(Material to process Opens)

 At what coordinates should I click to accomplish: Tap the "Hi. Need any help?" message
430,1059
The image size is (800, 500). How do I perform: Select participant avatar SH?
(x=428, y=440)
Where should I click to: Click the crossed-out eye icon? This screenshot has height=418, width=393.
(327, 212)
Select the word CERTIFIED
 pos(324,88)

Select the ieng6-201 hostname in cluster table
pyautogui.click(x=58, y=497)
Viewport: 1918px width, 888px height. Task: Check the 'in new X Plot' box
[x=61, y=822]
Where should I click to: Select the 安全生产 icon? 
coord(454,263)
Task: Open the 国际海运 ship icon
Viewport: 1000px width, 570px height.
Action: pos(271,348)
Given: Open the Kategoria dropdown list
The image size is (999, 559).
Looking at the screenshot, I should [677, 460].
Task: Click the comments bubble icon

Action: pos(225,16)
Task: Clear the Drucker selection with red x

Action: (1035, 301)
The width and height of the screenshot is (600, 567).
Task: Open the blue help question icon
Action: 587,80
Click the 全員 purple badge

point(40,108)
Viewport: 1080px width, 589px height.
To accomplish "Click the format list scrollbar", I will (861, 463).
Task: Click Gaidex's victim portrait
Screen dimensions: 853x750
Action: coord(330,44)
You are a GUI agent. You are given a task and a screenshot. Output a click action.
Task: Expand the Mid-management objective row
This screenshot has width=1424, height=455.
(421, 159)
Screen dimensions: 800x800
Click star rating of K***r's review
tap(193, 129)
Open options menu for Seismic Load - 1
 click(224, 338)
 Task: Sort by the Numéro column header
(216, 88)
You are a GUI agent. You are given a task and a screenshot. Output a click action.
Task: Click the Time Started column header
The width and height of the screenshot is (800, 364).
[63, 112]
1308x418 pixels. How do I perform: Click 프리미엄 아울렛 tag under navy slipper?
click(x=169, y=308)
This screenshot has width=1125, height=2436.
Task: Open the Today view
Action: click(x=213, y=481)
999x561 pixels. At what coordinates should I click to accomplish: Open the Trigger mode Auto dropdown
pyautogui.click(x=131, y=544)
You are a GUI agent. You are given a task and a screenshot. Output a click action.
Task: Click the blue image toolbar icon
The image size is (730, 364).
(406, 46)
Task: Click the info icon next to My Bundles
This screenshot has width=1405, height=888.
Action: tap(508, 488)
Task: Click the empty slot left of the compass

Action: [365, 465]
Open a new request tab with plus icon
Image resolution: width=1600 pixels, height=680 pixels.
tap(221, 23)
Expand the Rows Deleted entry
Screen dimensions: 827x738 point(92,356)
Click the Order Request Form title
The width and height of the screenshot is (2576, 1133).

(Material to process Closes)

**Task prompt**. Restate each entry above word for word.

**Answer to this problem**.
 At what coordinates should I click to accomplish: Tap the "Hi. Need any help?" message
430,1059
The image size is (800, 500). How do I perform: Select participant avatar SH?
(x=428, y=440)
Where should I click to: Click the crossed-out eye icon? This screenshot has height=418, width=393.
(327, 212)
Select the word CERTIFIED
 pos(324,88)

Select the ieng6-201 hostname in cluster table
pyautogui.click(x=58, y=497)
Viewport: 1918px width, 888px height. Task: Check the 'in new X Plot' box
[x=61, y=822]
Where should I click to: Select the 安全生产 icon? 
coord(454,263)
Task: Open the 国际海运 ship icon
Viewport: 1000px width, 570px height.
Action: pos(271,348)
Given: Open the Kategoria dropdown list
The image size is (999, 559).
Looking at the screenshot, I should [677, 460].
Task: Click the comments bubble icon

Action: pos(225,16)
Task: Clear the Drucker selection with red x

Action: (1035, 301)
The width and height of the screenshot is (600, 567).
Task: Open the blue help question icon
Action: 587,80
Click the 全員 purple badge

point(40,108)
Viewport: 1080px width, 589px height.
To accomplish "Click the format list scrollbar", I will (861, 463).
Task: Click Gaidex's victim portrait
Screen dimensions: 853x750
Action: coord(330,44)
You are a GUI agent. You are given a task and a screenshot. Output a click action.
Task: Expand the Mid-management objective row
This screenshot has width=1424, height=455.
(421, 159)
Screen dimensions: 800x800
Click star rating of K***r's review
tap(193, 129)
Open options menu for Seismic Load - 1
 click(224, 338)
 Task: Sort by the Numéro column header
(216, 88)
You are a GUI agent. You are given a task and a screenshot. Output a click action.
Task: Click the Time Started column header
The width and height of the screenshot is (800, 364).
[63, 112]
1308x418 pixels. How do I perform: Click 프리미엄 아울렛 tag under navy slipper?
click(x=169, y=308)
This screenshot has width=1125, height=2436.
Task: Open the Today view
Action: click(x=213, y=481)
999x561 pixels. At what coordinates should I click to accomplish: Open the Trigger mode Auto dropdown
pyautogui.click(x=131, y=544)
You are a GUI agent. You are given a task and a screenshot. Output a click action.
Task: Click the blue image toolbar icon
The image size is (730, 364).
(406, 46)
Task: Click the info icon next to My Bundles
This screenshot has width=1405, height=888.
Action: tap(508, 488)
Task: Click the empty slot left of the compass

Action: [365, 465]
Open a new request tab with plus icon
Image resolution: width=1600 pixels, height=680 pixels.
tap(221, 23)
Expand the Rows Deleted entry
Screen dimensions: 827x738 point(92,356)
Click the Order Request Form title
The width and height of the screenshot is (2576, 1133).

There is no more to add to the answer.